Rick Wagoner has resigned as chairman and CEO of General Motors (GM). The move was part of a deal with the Obama administration for the car company to get more bailout money.
Unfortunately, GM faces many more hurdles in the weeks and months ahead. Rather than helping GM, the Obama administration’s agenda will probably hurt the company, specifically their “cap and trade” plans. Here’s what I wrote earlier this month:
“Why is cap and trade so important to GM? The reason is that the auto industry is very dependent on cheap hydroelectricity from Canada and coal from the U.S. So as Obama forces coal-fired power plants out of business, the era of cheap electricity in the Midwest will end which will place an even greater burden on GM and other auto manufacturers.”

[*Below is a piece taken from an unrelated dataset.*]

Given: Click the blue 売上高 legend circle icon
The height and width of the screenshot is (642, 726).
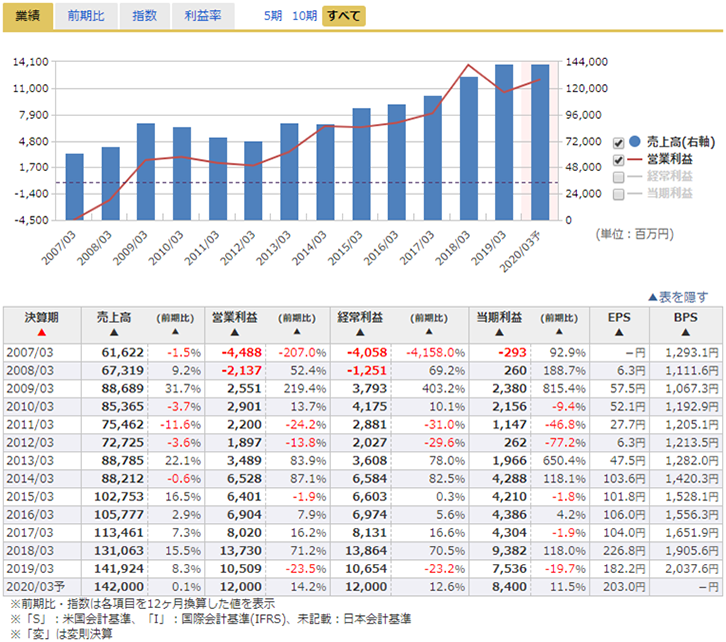Looking at the screenshot, I should (x=636, y=143).
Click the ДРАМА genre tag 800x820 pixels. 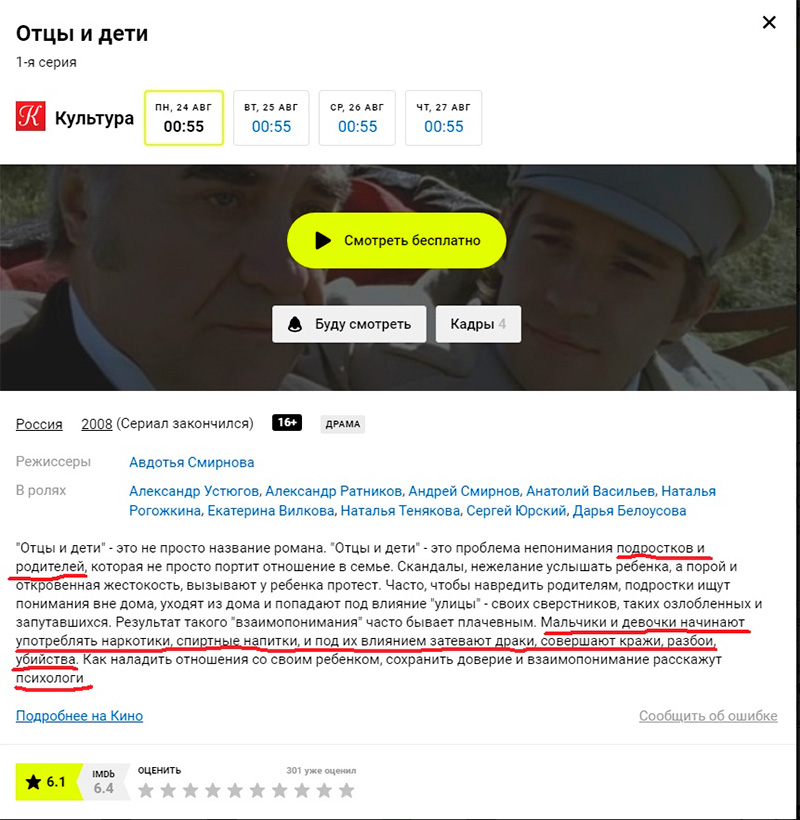(343, 424)
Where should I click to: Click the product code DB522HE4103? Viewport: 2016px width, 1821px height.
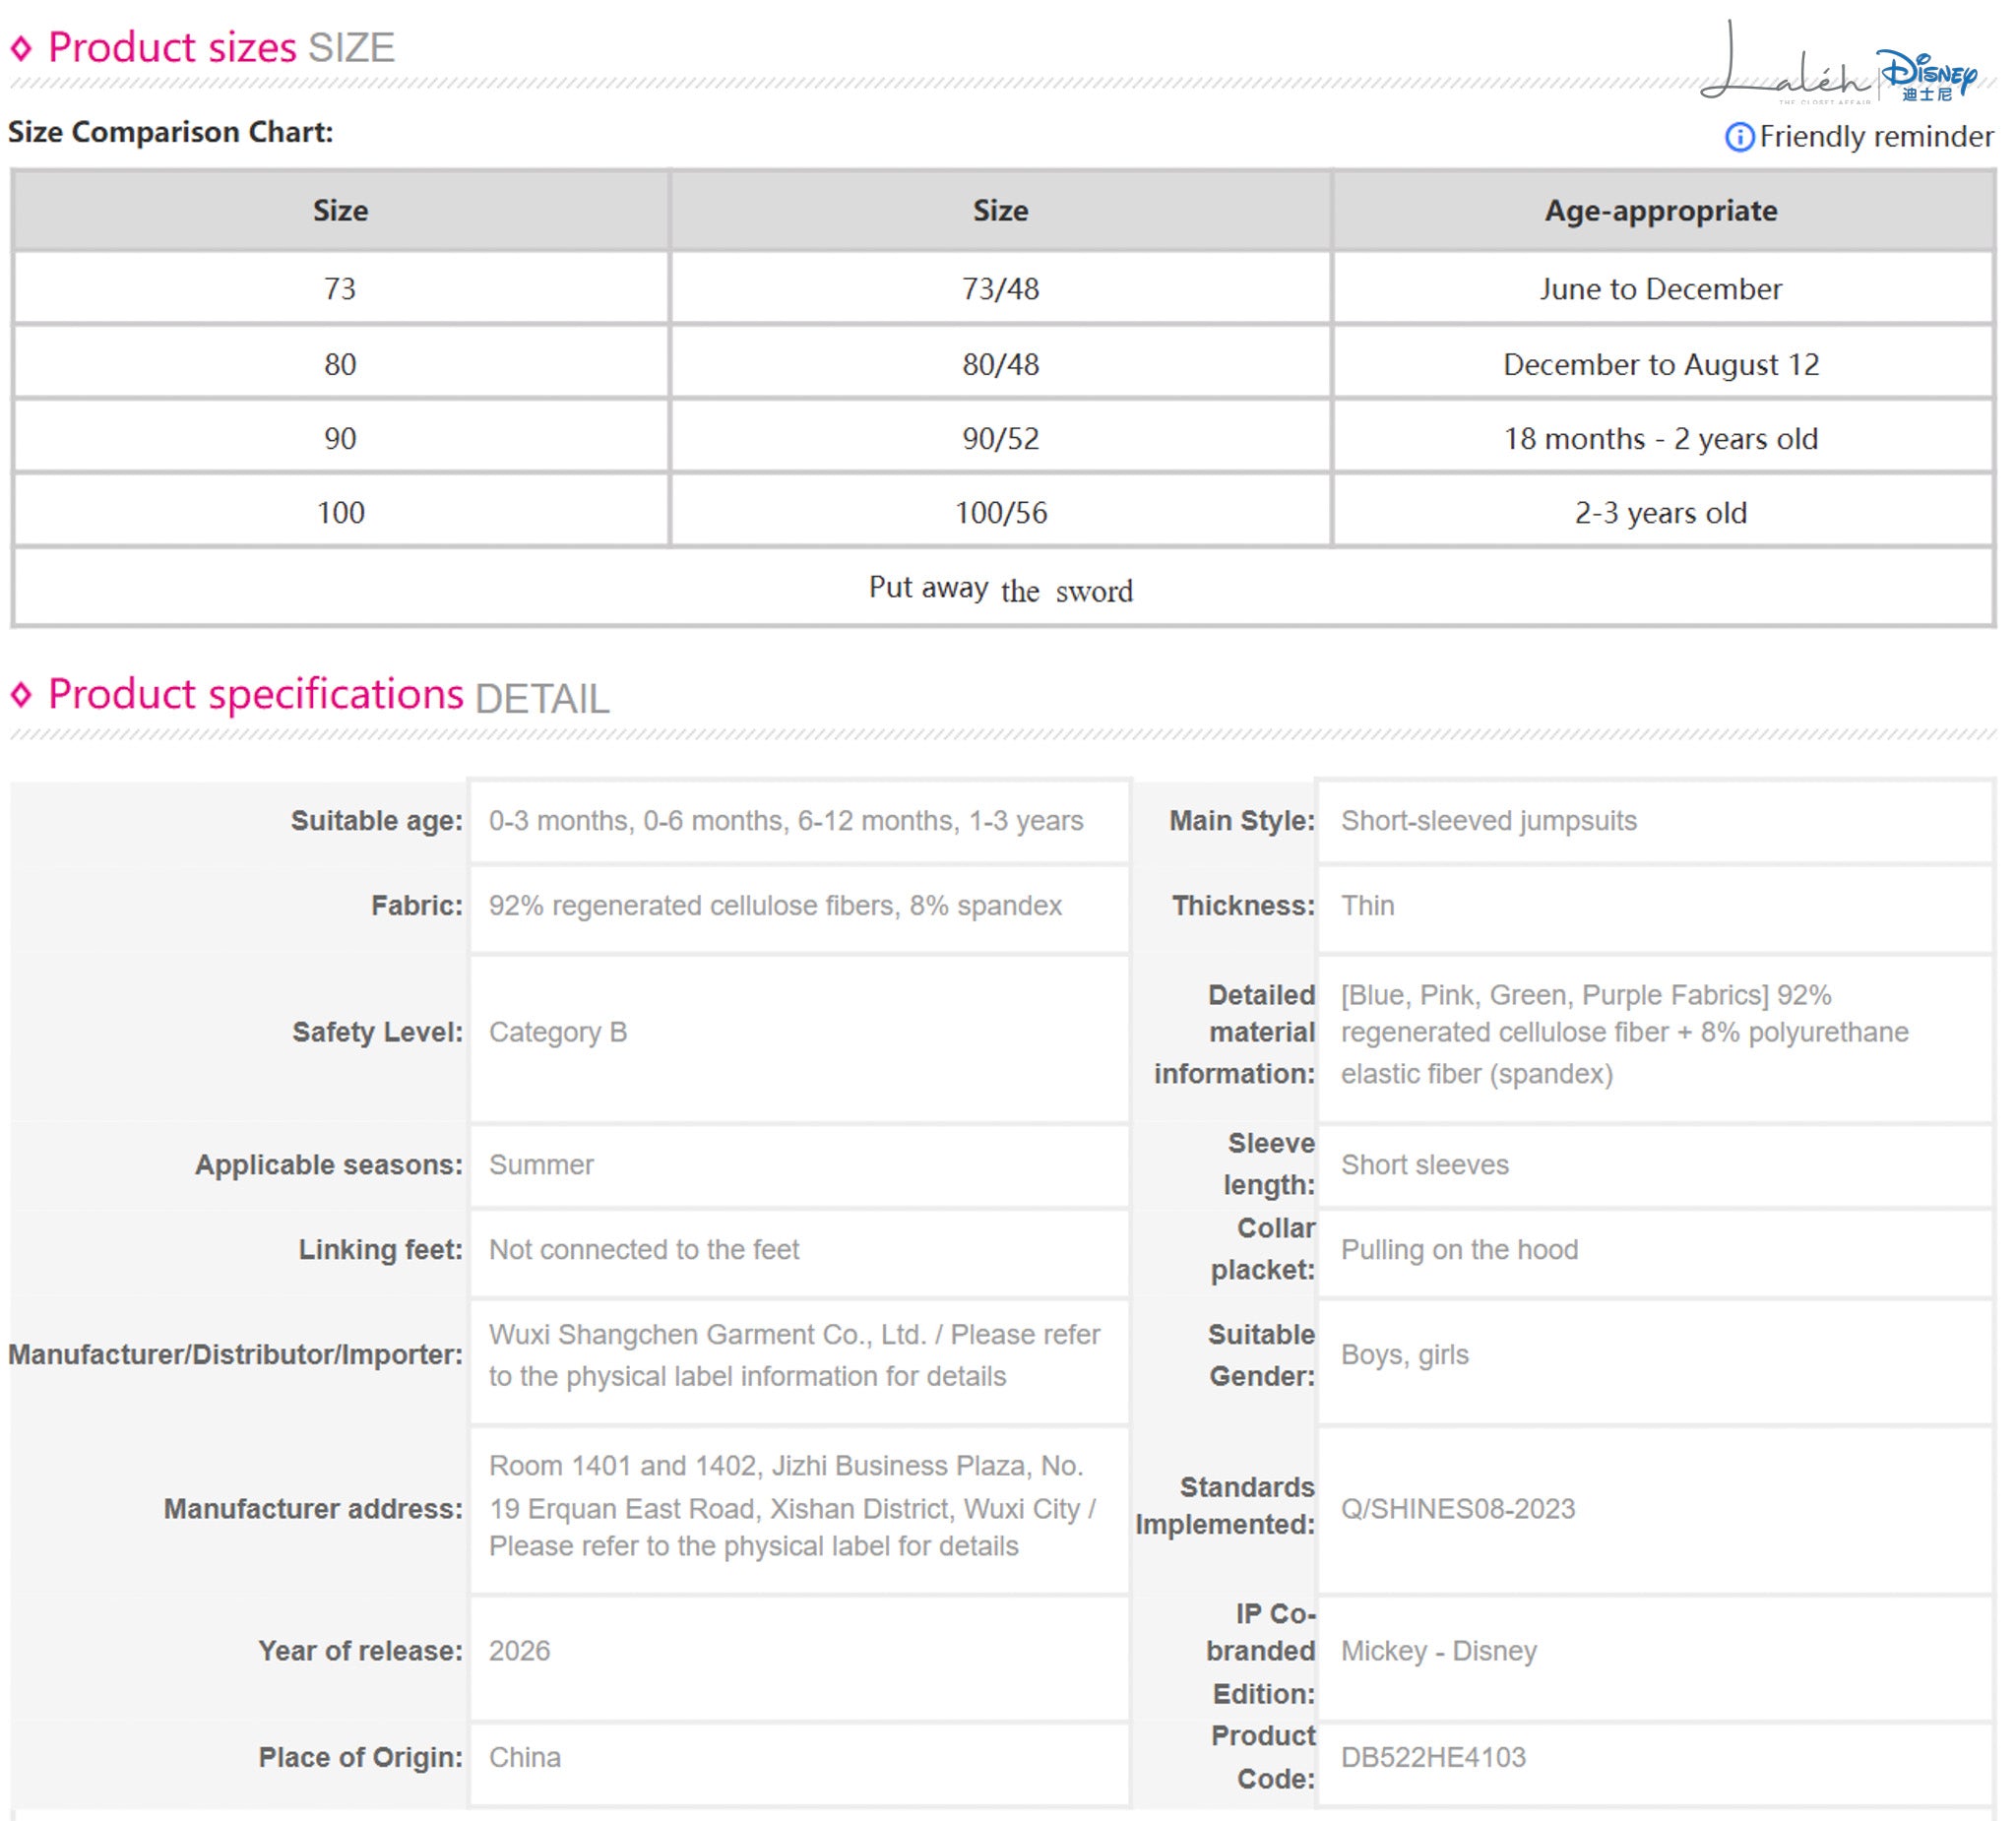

The president’s task force to help the auto industry is expected to present its recommendations at the end of April. It will probably involve more money for the car companies in exchange for major concessions.
This is now bordering on desperation. Apparently, Obama is frustrated that Wagoner led the charge into SUVs and trucks, which is highly profitable, despite Obama’s desire to push fuel efficient vehicles. Even with union concession, GM will still not able to compete against Honda or Toyota due to its higher legacy costs. Those legacy costs will only grow more burdensome. If GM couldn’t compete while selling 17 million vehicles a year, selling 10 million a year won’t be any better.